[DATA TO EXAMINE Boundary: Start]
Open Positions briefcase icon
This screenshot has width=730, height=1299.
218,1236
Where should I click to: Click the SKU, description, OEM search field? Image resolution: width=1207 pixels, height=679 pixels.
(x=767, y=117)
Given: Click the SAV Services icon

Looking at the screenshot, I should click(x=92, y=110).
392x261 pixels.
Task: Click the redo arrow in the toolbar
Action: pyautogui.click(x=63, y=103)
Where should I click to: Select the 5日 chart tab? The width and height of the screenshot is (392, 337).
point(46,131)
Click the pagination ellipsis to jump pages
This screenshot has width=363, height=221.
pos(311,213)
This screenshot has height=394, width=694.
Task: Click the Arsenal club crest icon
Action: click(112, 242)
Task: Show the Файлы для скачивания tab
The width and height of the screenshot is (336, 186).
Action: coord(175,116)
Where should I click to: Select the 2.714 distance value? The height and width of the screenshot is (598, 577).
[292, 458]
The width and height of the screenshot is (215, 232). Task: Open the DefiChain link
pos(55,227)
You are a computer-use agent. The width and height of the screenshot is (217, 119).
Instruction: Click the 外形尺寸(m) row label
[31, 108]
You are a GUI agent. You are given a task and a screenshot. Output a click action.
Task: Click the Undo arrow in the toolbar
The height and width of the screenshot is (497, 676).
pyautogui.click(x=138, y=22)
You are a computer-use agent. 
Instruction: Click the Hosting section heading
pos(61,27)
[DATA TO EXAMINE Boundary: End]
◆ **ASSIGNMENT**
Check the listing for the word "agent". Show each line that has it.

◆ **WRITTEN ANSWER**
You are a computer-use agent. The width and height of the screenshot is (217, 119).
You are a GUI agent. You are given a task and a screenshot. Output a click action.
You are a computer-use agent. 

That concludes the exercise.